The federally distributed tests come in packages of two, and the town will add a flyer that explains what to do if someone tests positive. The flyer will also advise people not to waste kits by testing too soon after exposure.
I asked my friend’s husband about the biggest challenges he’s seeing in distributing tests. Beyond the fact that these tests aren’t as accurate as PCR tests, there are some unsurprising issues that make getting these tests into the hands of people who need them more difficult.
“Demand exceeds supply,” he told me. “Many people are getting tested because of travel, visits, and omicron cases spiking, and also there are a lot of other similar viruses going around right now. It’s a combination of factors making the situation worse.”

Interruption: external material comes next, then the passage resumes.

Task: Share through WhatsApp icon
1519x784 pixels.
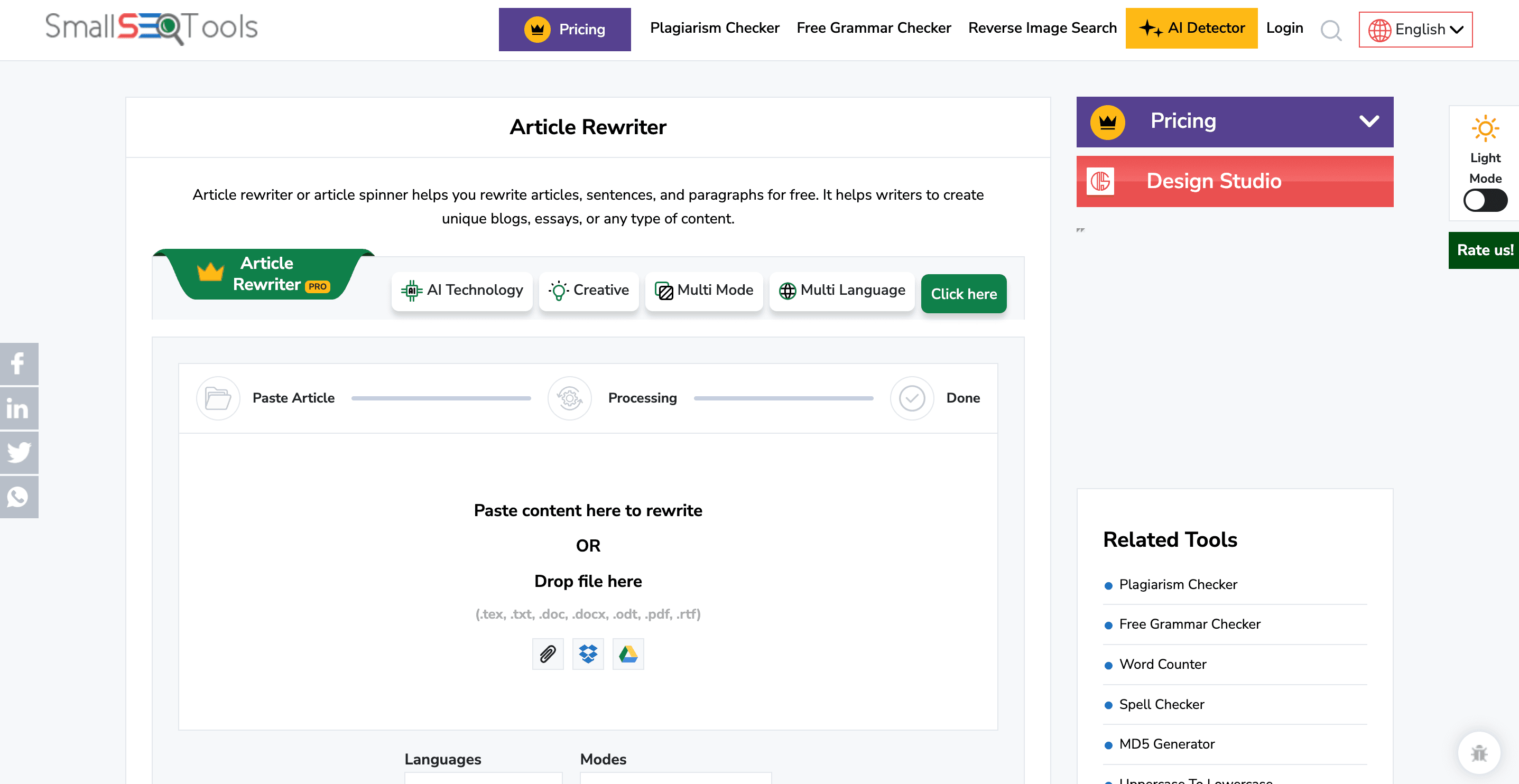Action: pyautogui.click(x=18, y=497)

The biggest need for tests is in the places you’d probably expect, too — among daycare centers, schools, and first responders, “so we can keep those places operating,” he said.

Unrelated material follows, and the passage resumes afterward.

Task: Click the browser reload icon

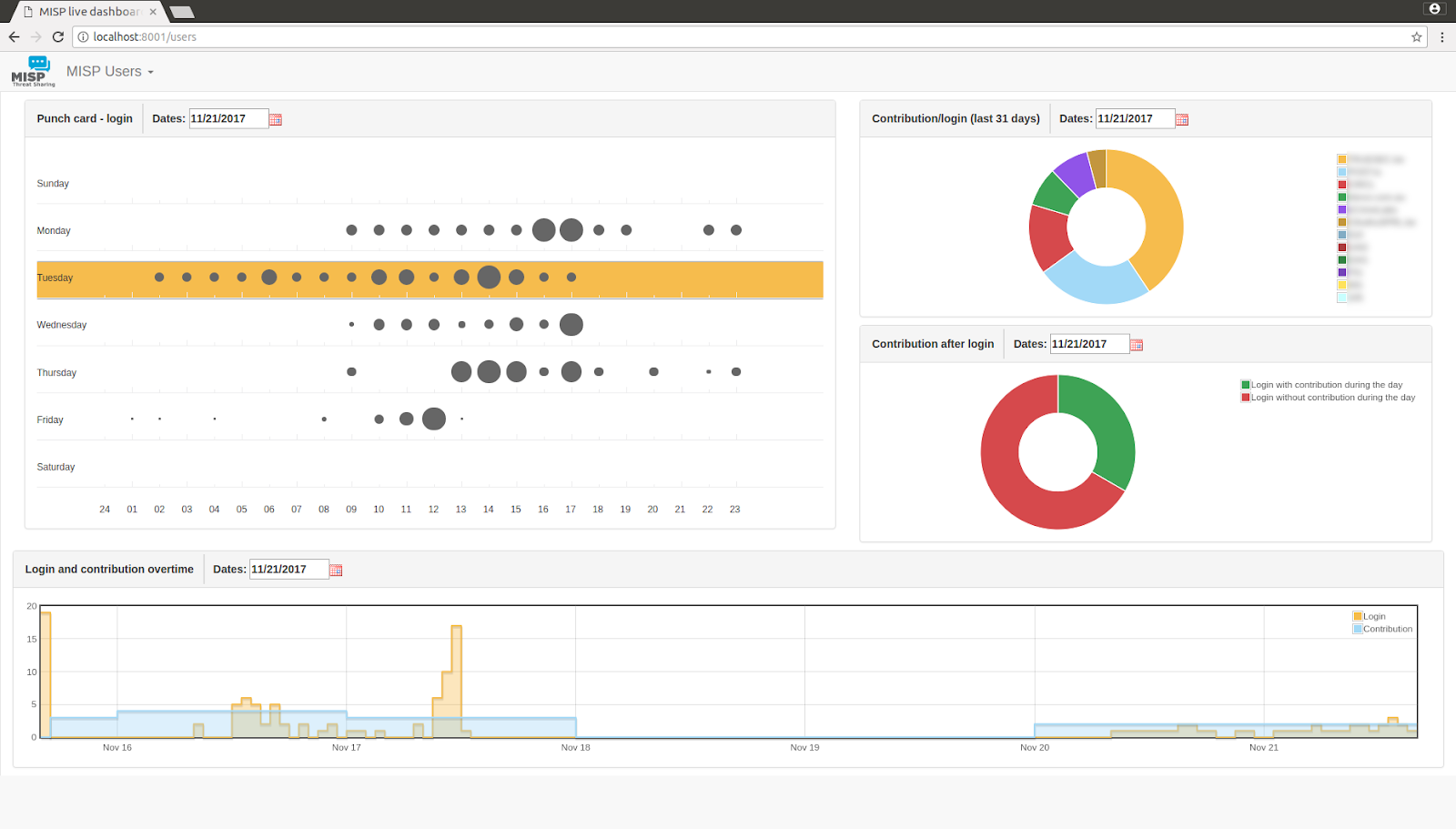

There are some big dangers to the federal government’s testing program.
“It hasn’t been impossible to get kits; they’re just in short supply,” my friend’s husband noted.
He’s also worried about people who test too soon and think they’re negative but are asymptomatic and then go on to be infectious.
There’s also some resentment that a federal program combined with such unpreparedness brings.
“The political issues came first, then the action,” my friend’s husband said. “The governors announced the kits early on to combat complaints of shortages, then they dumped responsibility onto the municipalities to handle the logistics.”
Then, of course, there’s the promise that more tests are coming next month, but it may be too late. My friend’s husband figures the tests won’t arrive until after omicron fades.
I asked him what he thought the public needed to know that the media isn’t reporting on. He urged people to go a little slower in trying to resume normal, pre-pandemic living.
“People are taking unnecessary risks in order to try to fulfill their holiday traditions, but perhaps they could put off some of the visiting and traveling until this particular variant passes,” he said.
The urge to resume normalcy is very strong right now, but my friend’s husband wishes people would scale back until the variant passes.
“Also, if people are worried that we don’t have enough tests, why use one up because you want to go skiing at Vail, rather than leave it for someone who has to care for elderly parents?” he added.
The health care establishment is noting Biden’s failure as well. As Reuters reports:
A day after Biden outlined plans to distribute 500 million at-home coronavirus test kits, Anne Rimoin, a UCLA professor of epidemiology, praised his focus on testing, a “critical tool” that the United States was “woefully” behind on.
“Unfortunately, it’s late in coming and will be a small drop in the bucket compared to the tsunami of cases on the horizon.”
On Monday, in a call to the nation’s governors, President Biden said, “Seeing how tough it was for some folks to get a test this weekend shows that we have more work to do. It’s clearly not enough.”
It’s entirely possible that Biden’s statement could be his biggest understatement yet.
Once again, the federal government — and the Biden administration in particular — has taken a situation in this country and made it worse. Maybe Barack Obama was right (and this is the only time you’ll hear me say that) when he reportedly said, “Don’t underestimate Joe’s ability to f**k things up.”